## Description of the task
In the material below, find the line with "Viewport: 1512px width, 784px" and the line with "Task: Select BUA Foods Plc company name", then output those two lines and every line between them, exactly.

## Given information
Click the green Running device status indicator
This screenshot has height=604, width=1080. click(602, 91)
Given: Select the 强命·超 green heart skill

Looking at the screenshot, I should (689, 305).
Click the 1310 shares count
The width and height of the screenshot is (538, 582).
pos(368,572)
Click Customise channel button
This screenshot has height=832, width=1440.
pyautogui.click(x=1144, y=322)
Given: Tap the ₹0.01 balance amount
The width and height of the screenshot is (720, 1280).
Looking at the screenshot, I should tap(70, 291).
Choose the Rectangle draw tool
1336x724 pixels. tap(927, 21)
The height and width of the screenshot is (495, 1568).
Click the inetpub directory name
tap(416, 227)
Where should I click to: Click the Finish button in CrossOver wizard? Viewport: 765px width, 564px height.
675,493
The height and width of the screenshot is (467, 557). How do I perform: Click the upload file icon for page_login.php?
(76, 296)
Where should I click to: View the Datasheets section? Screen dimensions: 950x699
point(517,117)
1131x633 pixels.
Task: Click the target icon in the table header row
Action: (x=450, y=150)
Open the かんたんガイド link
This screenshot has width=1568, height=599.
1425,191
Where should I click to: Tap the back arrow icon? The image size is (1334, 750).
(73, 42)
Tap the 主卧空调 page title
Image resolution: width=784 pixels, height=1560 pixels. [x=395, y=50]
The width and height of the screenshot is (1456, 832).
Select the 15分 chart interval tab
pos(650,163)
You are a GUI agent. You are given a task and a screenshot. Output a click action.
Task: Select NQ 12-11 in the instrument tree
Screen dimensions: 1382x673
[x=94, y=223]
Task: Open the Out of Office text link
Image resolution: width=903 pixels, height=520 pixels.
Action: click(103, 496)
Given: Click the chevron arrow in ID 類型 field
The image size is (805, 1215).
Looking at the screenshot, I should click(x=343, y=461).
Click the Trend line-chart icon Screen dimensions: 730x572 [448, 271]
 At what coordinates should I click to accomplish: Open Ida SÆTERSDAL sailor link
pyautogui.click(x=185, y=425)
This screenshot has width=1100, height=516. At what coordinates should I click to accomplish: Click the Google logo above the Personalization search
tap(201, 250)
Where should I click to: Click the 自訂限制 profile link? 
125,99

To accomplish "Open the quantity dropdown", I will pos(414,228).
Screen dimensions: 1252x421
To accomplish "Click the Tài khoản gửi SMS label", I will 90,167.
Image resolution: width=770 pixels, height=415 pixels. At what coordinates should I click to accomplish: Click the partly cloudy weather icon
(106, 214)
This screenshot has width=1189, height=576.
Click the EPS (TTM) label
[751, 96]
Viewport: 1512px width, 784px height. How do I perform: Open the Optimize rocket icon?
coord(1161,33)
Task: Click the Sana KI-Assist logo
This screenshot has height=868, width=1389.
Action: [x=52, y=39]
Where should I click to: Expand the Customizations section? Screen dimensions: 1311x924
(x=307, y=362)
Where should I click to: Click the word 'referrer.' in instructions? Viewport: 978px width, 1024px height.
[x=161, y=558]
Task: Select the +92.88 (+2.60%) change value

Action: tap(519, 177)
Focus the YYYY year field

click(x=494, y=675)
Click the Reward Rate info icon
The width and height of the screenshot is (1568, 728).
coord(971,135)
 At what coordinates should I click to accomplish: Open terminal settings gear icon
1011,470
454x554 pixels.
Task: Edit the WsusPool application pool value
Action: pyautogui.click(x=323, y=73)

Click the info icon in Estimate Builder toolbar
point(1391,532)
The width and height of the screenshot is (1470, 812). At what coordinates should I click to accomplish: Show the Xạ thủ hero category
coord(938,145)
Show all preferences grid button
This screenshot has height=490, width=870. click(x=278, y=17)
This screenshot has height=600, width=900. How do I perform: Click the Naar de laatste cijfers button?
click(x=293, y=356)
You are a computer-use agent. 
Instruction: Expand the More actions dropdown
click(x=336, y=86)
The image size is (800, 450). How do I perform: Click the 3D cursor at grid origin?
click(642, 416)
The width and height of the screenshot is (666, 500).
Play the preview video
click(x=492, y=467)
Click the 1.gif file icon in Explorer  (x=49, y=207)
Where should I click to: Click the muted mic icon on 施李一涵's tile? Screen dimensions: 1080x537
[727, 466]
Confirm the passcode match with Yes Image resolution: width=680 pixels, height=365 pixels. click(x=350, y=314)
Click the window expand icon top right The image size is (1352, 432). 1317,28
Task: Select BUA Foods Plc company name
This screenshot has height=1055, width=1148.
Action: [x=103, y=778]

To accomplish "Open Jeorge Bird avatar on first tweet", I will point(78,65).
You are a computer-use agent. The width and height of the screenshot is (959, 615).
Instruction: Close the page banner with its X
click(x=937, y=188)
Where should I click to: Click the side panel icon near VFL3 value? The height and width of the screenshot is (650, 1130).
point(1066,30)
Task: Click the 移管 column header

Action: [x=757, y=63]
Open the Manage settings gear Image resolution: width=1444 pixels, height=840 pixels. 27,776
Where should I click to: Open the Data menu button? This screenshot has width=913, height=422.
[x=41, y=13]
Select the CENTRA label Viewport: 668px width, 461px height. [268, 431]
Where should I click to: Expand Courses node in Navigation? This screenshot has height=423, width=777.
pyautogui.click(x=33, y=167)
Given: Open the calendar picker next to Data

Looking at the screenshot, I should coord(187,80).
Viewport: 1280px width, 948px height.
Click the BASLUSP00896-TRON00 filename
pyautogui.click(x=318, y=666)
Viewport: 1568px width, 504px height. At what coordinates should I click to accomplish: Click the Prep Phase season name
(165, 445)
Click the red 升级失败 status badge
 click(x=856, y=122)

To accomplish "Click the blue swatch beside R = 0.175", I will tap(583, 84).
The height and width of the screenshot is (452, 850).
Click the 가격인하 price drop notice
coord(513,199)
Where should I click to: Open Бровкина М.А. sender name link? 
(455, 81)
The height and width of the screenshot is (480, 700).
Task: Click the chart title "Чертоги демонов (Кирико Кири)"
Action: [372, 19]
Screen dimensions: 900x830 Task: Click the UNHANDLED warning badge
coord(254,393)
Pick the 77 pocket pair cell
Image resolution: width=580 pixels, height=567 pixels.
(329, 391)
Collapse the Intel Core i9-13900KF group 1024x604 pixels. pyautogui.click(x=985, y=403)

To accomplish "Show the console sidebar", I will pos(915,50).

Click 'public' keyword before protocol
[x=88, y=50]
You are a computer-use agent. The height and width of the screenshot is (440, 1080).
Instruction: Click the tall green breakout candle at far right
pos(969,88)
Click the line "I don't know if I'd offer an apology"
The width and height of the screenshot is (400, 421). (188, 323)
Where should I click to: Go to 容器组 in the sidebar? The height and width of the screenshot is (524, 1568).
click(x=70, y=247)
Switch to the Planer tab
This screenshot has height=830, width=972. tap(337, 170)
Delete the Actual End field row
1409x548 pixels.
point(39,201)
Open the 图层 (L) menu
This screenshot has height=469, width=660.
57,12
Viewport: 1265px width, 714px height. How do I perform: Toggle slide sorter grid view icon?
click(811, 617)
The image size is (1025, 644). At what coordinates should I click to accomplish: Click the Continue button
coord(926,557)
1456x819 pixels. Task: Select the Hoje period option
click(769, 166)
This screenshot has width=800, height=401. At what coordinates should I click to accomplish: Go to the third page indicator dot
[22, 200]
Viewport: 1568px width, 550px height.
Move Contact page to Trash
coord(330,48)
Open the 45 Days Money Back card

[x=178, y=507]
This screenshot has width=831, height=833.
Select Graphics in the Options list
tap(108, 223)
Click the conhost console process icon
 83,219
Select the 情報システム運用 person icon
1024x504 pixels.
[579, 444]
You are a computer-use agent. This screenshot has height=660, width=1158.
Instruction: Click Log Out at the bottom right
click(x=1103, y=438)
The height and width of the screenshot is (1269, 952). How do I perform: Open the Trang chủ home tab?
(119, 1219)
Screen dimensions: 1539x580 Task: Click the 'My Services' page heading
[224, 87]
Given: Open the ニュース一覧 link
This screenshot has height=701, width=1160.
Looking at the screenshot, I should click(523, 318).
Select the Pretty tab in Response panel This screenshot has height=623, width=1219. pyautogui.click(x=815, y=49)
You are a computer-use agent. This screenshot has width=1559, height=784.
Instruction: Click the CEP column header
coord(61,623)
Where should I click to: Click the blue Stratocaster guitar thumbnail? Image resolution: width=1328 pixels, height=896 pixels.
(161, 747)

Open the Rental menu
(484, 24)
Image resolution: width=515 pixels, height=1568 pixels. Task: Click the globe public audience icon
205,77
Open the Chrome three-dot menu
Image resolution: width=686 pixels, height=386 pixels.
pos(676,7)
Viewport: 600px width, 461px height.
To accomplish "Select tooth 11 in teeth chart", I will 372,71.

## Task answer
Viewport: 1512px width, 784px height. How do I perform: Open the Optimize rocket icon?
coord(1161,33)
Task: Click the Sana KI-Assist logo
This screenshot has height=868, width=1389.
Action: [x=52, y=39]
Where should I click to: Expand the Customizations section? Screen dimensions: 1311x924
(x=307, y=362)
Where should I click to: Click the word 'referrer.' in instructions? Viewport: 978px width, 1024px height.
[x=161, y=558]
Task: Select the +92.88 (+2.60%) change value

Action: tap(519, 177)
Focus the YYYY year field

click(x=494, y=675)
Click the Reward Rate info icon
The width and height of the screenshot is (1568, 728).
coord(971,135)
 At what coordinates should I click to accomplish: Open terminal settings gear icon
1011,470
454x554 pixels.
Task: Edit the WsusPool application pool value
Action: pyautogui.click(x=323, y=73)

Click the info icon in Estimate Builder toolbar
point(1391,532)
The width and height of the screenshot is (1470, 812). At what coordinates should I click to accomplish: Show the Xạ thủ hero category
coord(938,145)
Show all preferences grid button
This screenshot has height=490, width=870. click(x=278, y=17)
This screenshot has height=600, width=900. How do I perform: Click the Naar de laatste cijfers button?
click(x=293, y=356)
You are a computer-use agent. 
Instruction: Expand the More actions dropdown
click(x=336, y=86)
The image size is (800, 450). How do I perform: Click the 3D cursor at grid origin?
click(642, 416)
The width and height of the screenshot is (666, 500).
Play the preview video
click(x=492, y=467)
Click the 1.gif file icon in Explorer  (x=49, y=207)
Where should I click to: Click the muted mic icon on 施李一涵's tile? Screen dimensions: 1080x537
[727, 466]
Confirm the passcode match with Yes Image resolution: width=680 pixels, height=365 pixels. click(x=350, y=314)
Click the window expand icon top right The image size is (1352, 432). 1317,28
Task: Select BUA Foods Plc company name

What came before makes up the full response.